The idea lodged in him. He had avoided people to preserve himself. But what if he used it deliberately? What if he chose to let go?  

The next time he went near someone, it was intentional. It was his mother—she was exhausted, sitting at the kitchen table with unpaid bills. He took her hand, the memory was soft and warm. Him at four years old, asleep on her chest. The TV flickering blue light. Her whispering that she would always protect him. He felt the fierce love, the terror of failing him. When he pulled away, he held onto the warmth for as long as he could. Then he let something go, not her, not that. He focused on a memory he’d been unable to shake for years, though he only knew it from his journals. The day his father left, he didn’t remember it clearly anymore. He released it. The pain thinned. And he checked later, he still remembered Mara’s laugh. He still remembered his mother’s voice. The cost had been specific, targeted. 

“I can steer it,” he said breathlessly. “Not perfectly. But I can choose what I surrender.” 

She searched his face, “And what are you keeping?” 

“You.” 

For the first time, she reached for him without hesitation. He let her, no memory came, instead, something new formed. Not hers, not borrowed, the beginning of something shared. 

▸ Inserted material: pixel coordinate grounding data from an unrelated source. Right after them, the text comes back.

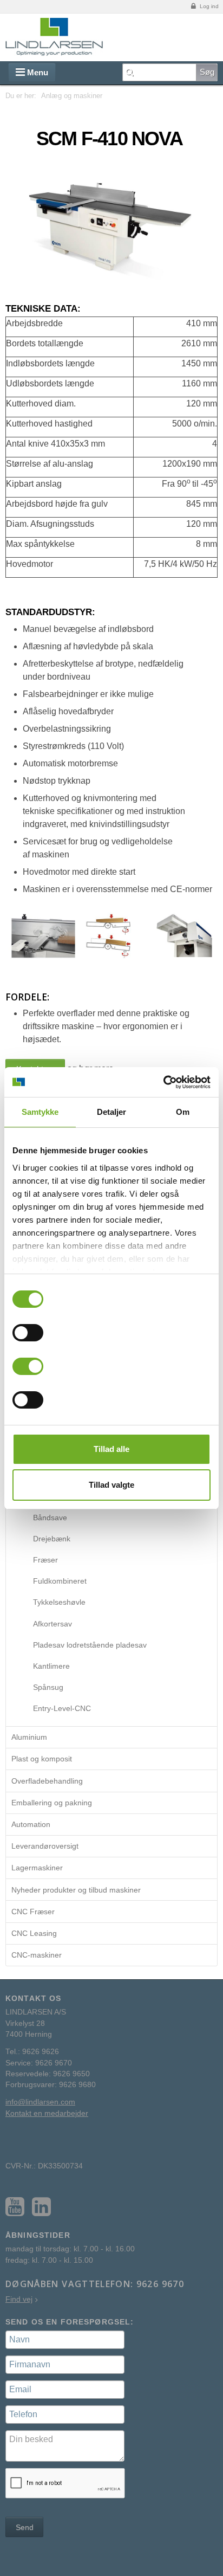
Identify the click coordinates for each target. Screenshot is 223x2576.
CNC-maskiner (36, 1955)
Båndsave (50, 1517)
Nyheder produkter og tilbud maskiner (76, 1890)
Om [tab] (182, 1111)
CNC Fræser (33, 1911)
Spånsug (48, 1687)
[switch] (27, 1332)
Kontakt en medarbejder (46, 2113)
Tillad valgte (111, 1484)
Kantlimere (51, 1666)
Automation (30, 1824)
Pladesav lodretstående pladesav (90, 1645)
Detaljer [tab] (112, 1111)
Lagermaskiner (37, 1867)
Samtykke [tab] (40, 1111)
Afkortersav (52, 1623)
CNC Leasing (34, 1933)
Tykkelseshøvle (59, 1602)
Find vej (18, 2299)
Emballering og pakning (51, 1802)
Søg (207, 71)
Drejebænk (51, 1538)
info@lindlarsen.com (40, 2102)
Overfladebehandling (47, 1781)
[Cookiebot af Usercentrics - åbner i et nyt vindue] (163, 1082)
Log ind (208, 6)
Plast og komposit (41, 1758)
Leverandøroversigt (44, 1846)
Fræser (45, 1559)
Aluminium (29, 1737)
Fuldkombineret (60, 1581)
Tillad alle (111, 1449)
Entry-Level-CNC (62, 1708)
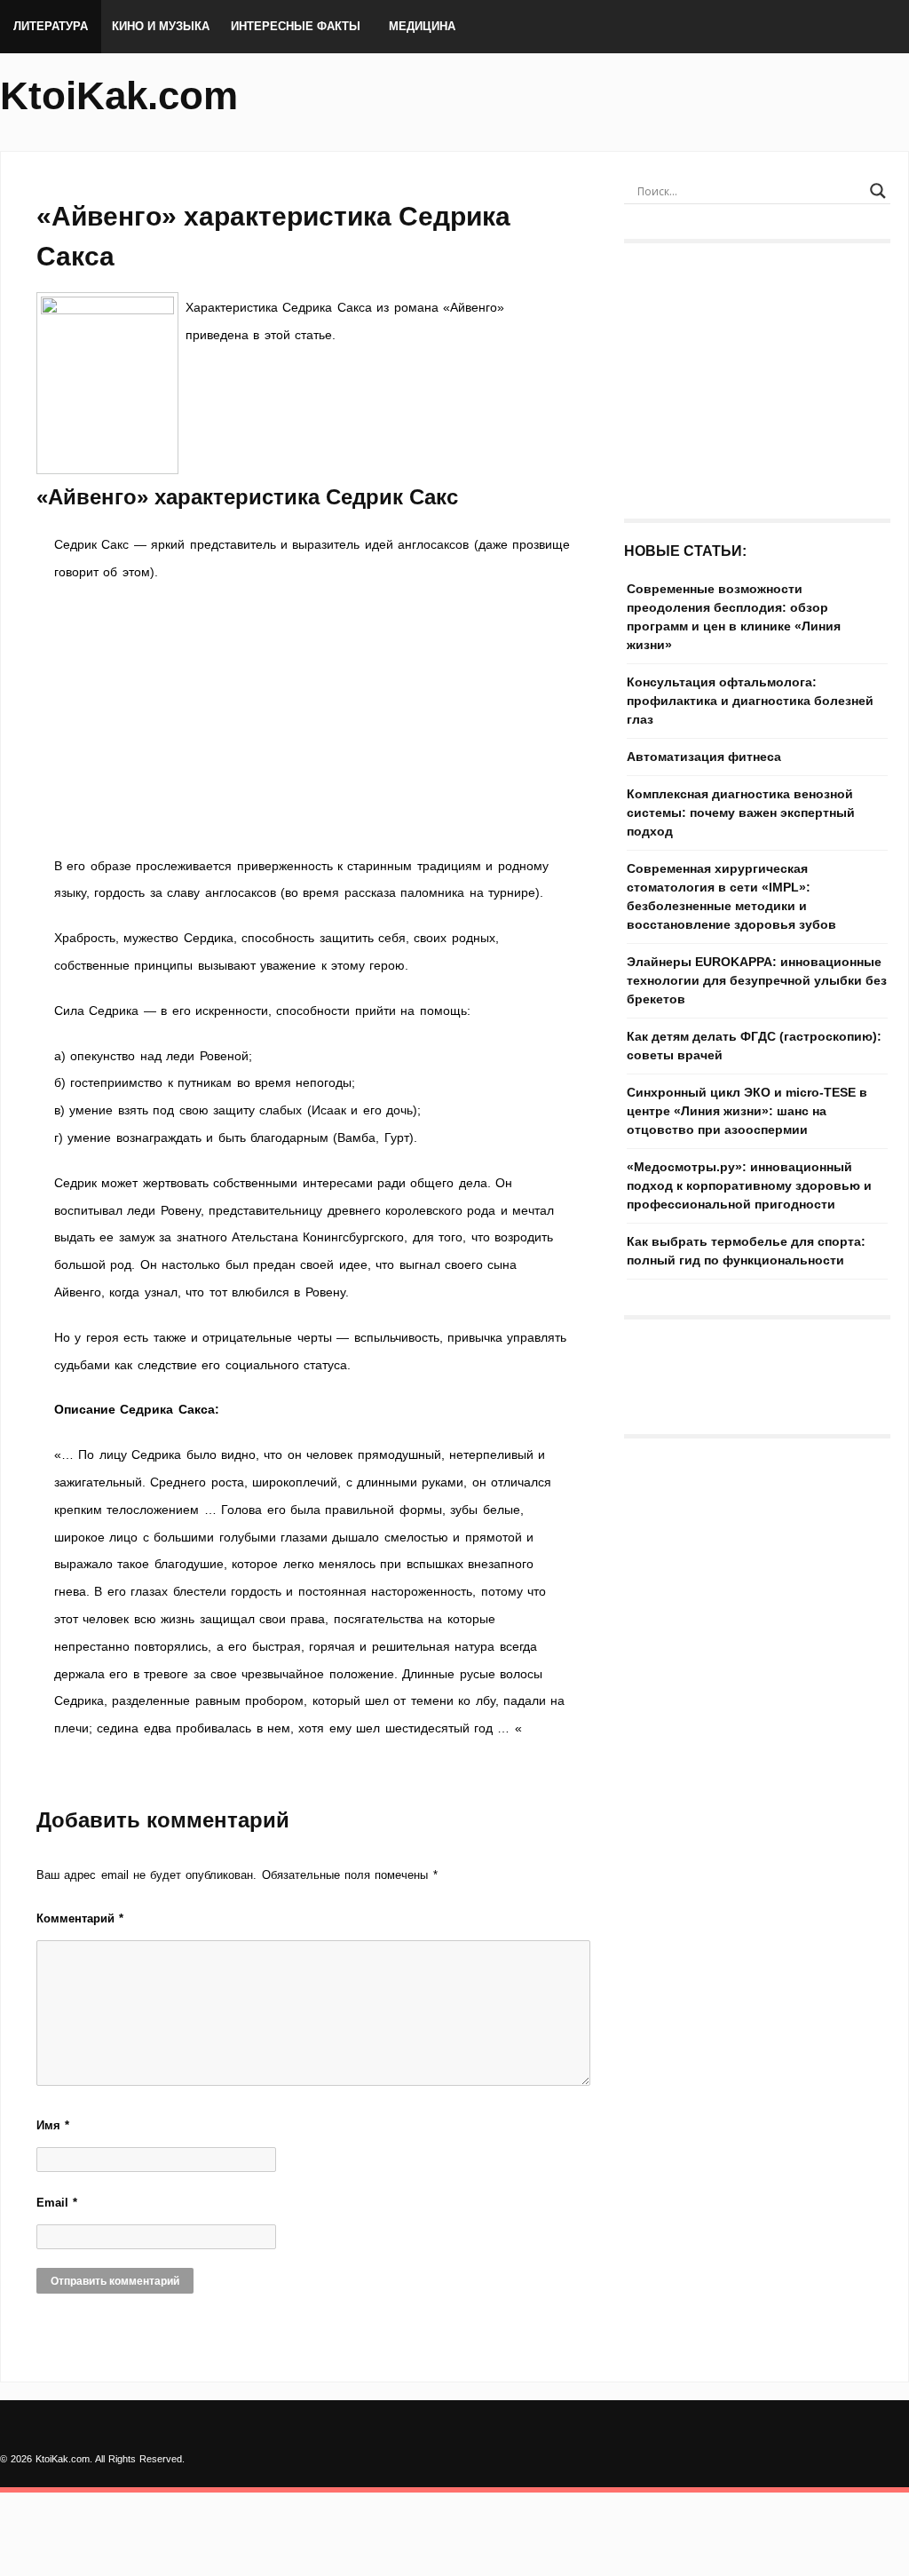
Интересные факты (295, 26)
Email (56, 2202)
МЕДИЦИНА (422, 26)
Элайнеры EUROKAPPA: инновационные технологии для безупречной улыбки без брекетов (757, 980)
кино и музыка (160, 26)
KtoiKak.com (119, 95)
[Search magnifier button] (878, 190)
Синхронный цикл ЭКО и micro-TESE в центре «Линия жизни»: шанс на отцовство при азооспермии (747, 1111)
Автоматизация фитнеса (704, 756)
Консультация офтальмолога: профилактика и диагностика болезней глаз (750, 700)
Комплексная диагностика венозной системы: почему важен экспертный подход (741, 812)
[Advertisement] (312, 719)
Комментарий (79, 1918)
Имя (52, 2125)
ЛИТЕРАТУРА (50, 26)
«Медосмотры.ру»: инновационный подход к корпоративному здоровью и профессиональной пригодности (749, 1185)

Years later, Mark would still forget things, small things, the name of a street, the plot of a movie. But he learned to guard the pillars of himself. He learned that identity wasn’t just memory. It was a choice. Each time he reached for someone now, it was with care. He no longer tried to collect people’s pasts. He only stepped in when they asked him to carry something heavy. Grief, regret, shame. He would hold it for them, let it soften, and in exchange he would lay down something he was ready to release. He became lighter, but not emptier. 

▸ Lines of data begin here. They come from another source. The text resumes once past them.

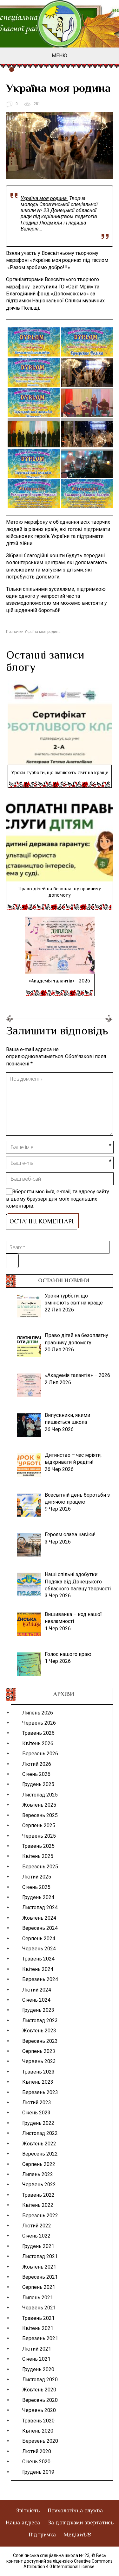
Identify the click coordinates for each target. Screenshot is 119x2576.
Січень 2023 (36, 2113)
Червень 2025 (39, 1836)
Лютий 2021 (36, 2349)
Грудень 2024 (38, 1897)
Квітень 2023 (37, 2082)
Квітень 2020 (37, 2431)
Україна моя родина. (44, 198)
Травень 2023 (38, 2072)
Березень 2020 (40, 2441)
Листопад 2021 (40, 2256)
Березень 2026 (40, 1754)
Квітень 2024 (37, 1969)
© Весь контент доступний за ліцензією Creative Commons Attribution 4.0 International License (59, 2561)
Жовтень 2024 (39, 1918)
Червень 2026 (39, 1723)
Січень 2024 (36, 2000)
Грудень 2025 (38, 1784)
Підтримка (42, 2535)
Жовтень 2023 (39, 2031)
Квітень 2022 (37, 2205)
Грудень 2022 (38, 2123)
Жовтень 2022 (39, 2144)
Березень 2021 (40, 2338)
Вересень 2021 (40, 2277)
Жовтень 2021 (39, 2267)
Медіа (77, 2535)
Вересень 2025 (40, 1815)
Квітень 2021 (37, 2328)
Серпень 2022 (38, 2164)
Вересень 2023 (40, 2041)
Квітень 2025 (37, 1856)
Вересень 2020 (40, 2400)
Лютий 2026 (36, 1764)
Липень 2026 (37, 1713)
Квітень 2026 (37, 1743)
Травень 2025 (38, 1846)
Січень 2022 (36, 2236)
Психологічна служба (75, 2511)
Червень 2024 (39, 1949)
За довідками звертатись (81, 2523)
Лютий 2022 (36, 2226)
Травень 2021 (38, 2318)
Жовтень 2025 (39, 1805)
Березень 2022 (40, 2216)
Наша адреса (23, 2523)
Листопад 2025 (40, 1795)
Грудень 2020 (38, 2369)
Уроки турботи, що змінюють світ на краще (59, 773)
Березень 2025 (40, 1867)
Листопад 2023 (40, 2020)
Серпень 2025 (38, 1825)
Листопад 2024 (40, 1907)
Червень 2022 (39, 2184)
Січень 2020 (36, 2462)
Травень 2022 (38, 2195)
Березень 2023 (40, 2092)
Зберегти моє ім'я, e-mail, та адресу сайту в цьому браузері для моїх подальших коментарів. (57, 1199)
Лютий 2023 (36, 2102)
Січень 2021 (36, 2359)
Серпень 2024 (38, 1938)
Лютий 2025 (36, 1877)
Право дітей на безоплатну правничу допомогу (59, 892)
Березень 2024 (40, 1979)
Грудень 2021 (38, 2246)
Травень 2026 (38, 1733)
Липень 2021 (37, 2298)
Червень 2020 (39, 2410)
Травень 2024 (38, 1959)
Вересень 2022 (40, 2154)
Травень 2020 (38, 2421)
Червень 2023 (39, 2061)
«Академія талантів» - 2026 (59, 981)
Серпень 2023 (38, 2051)
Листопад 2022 (40, 2133)
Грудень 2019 (38, 2472)
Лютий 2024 (36, 1990)
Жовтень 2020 (39, 2390)
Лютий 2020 (36, 2451)
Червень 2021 (39, 2308)
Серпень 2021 (38, 2287)
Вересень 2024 (40, 1928)
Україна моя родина (42, 631)
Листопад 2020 (40, 2380)
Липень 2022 (37, 2174)
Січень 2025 (36, 1887)
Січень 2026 (36, 1774)
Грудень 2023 (38, 2010)
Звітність (28, 2511)
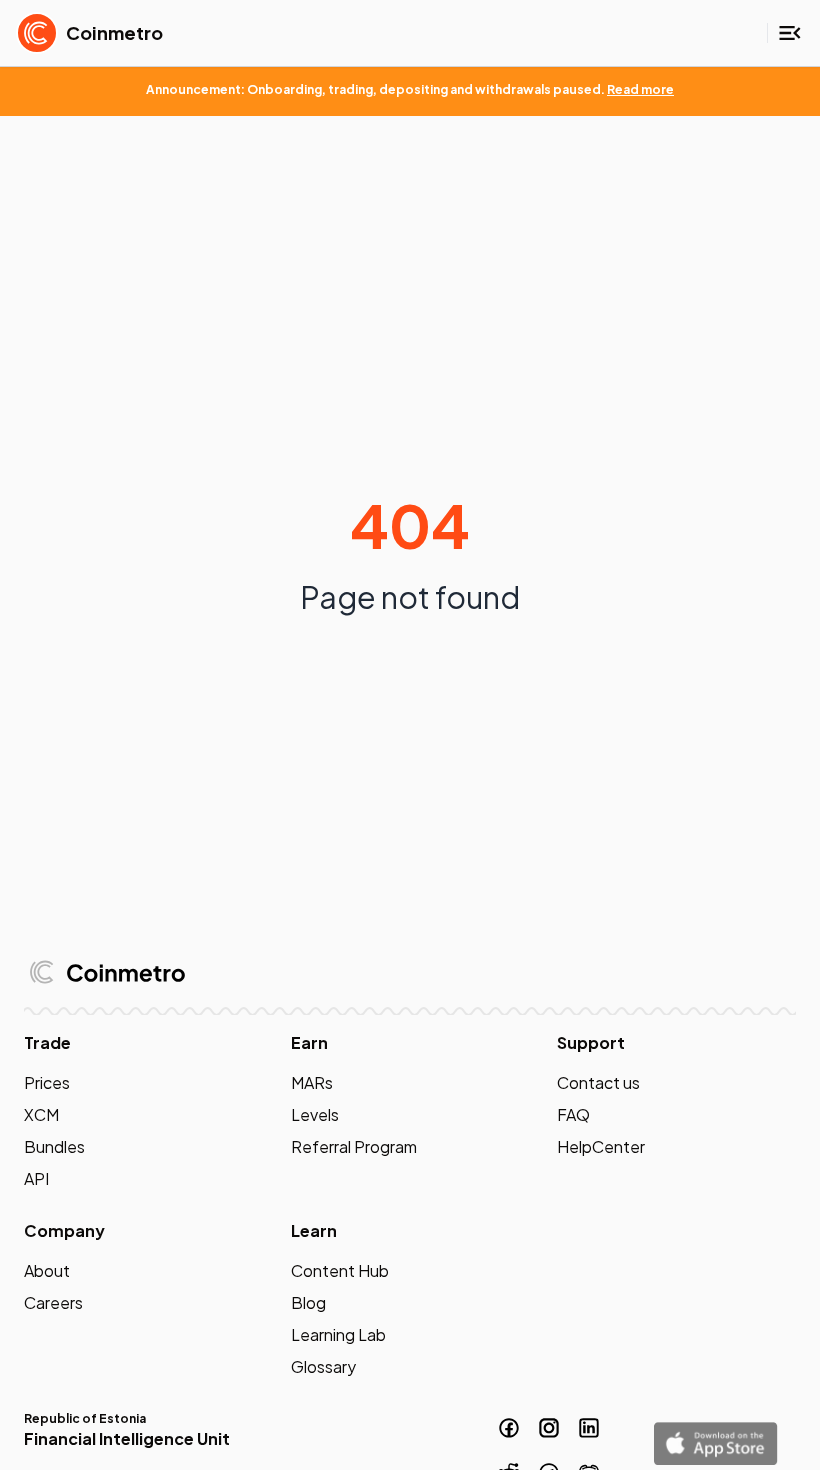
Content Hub (340, 1270)
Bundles (54, 1146)
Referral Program (354, 1146)
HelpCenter (601, 1146)
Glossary (323, 1366)
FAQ (573, 1114)
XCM (41, 1114)
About (47, 1270)
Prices (47, 1082)
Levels (315, 1114)
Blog (308, 1302)
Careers (53, 1302)
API (36, 1178)
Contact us (598, 1082)
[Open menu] (790, 33)
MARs (312, 1082)
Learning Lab (338, 1334)
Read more (640, 89)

And on the days he feared fading, Mara would press her forehead to him and say, “Tell me who you are.” 

He would smile. “I’m someone who stays.”

Mitchell, Ontario, Canada

This piece won FIRST PLACE in our 2026 Voice & Verse Writing Contest, prose ages 12-14 category.

Judge’s Note: This piece is so beautiful and polished and one of a kind. The structure, language, and narrative skills are all extremely impressive. The author of this is an incredibly empathetic, creative, and genuine writer, and the ending made me cry a little. Slowly learning about Mark’s power builds intrigue, which becomes dread as we realize he is losing himself. The solution of Mark being vulnerable with one person, who ends up being the one who saves him, is just beyond words, touching.